══ RECORDS TO PROCESS

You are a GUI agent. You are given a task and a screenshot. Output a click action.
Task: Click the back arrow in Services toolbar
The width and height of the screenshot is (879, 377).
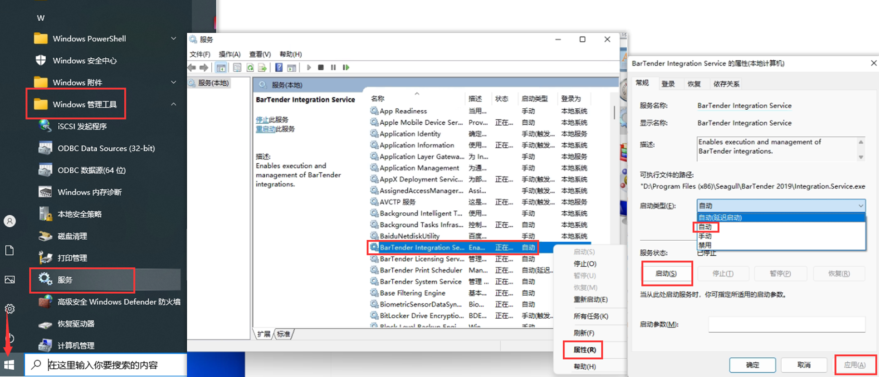coord(192,67)
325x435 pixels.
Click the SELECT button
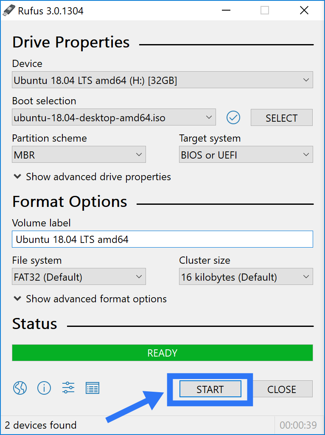point(282,117)
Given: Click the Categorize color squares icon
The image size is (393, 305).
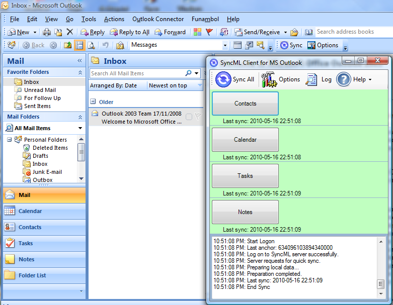Looking at the screenshot, I should pos(197,32).
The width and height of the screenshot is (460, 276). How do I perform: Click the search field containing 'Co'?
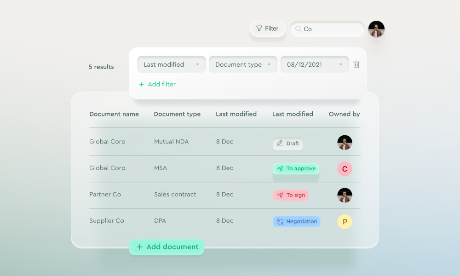click(327, 29)
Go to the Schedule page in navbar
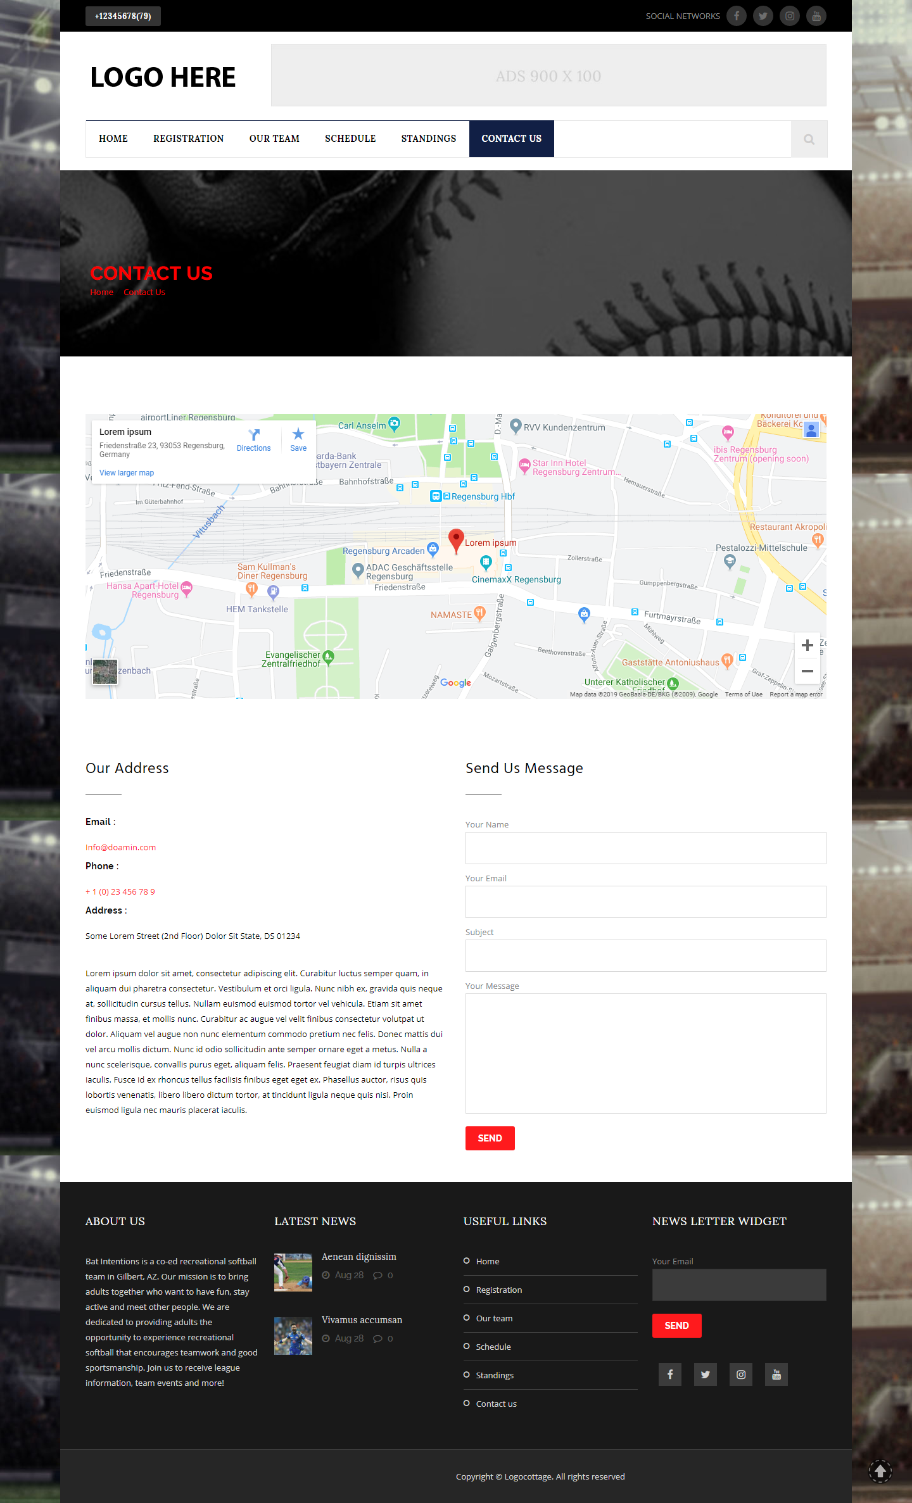The height and width of the screenshot is (1503, 912). [x=350, y=139]
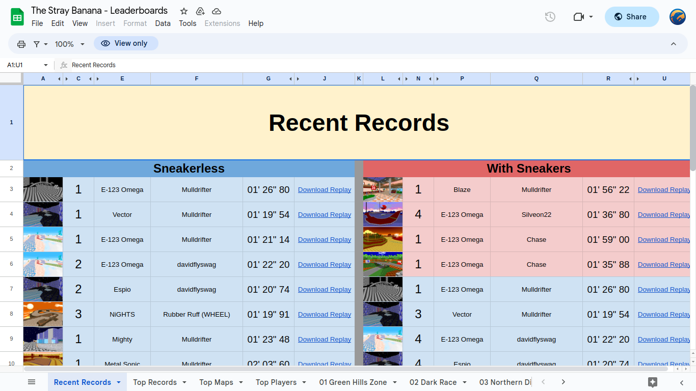This screenshot has height=391, width=696.
Task: Open the Name box dropdown arrow
Action: [x=45, y=65]
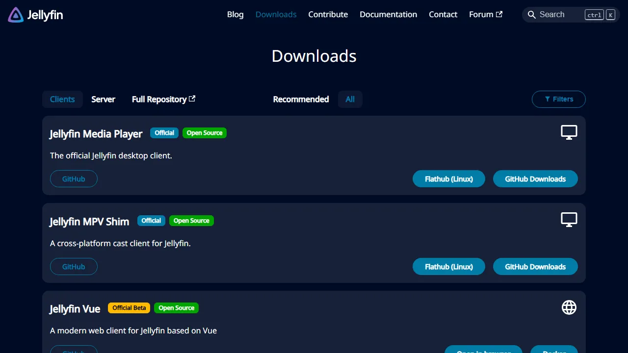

════

(YOUR GOAL) Reproduce all of the records above word for word, leaving out the images.

(ANSWER TO THIS TASK)
You are a GUI agent. You are given a task and a screenshot. Output a click action.
Task: Click the back arrow in Services toolbar
The width and height of the screenshot is (879, 377).
coord(192,67)
325x435 pixels.
Click the SELECT button
point(282,117)
Given: Click the Categorize color squares icon
The image size is (393, 305).
Looking at the screenshot, I should pos(197,32).
The width and height of the screenshot is (460, 276). How do I perform: Click the search field containing 'Co'?
click(327, 29)
Go to the Schedule page in navbar
The height and width of the screenshot is (1503, 912). [x=350, y=139]
This screenshot has height=391, width=696.
Task: Open the Name box dropdown arrow
Action: [x=45, y=65]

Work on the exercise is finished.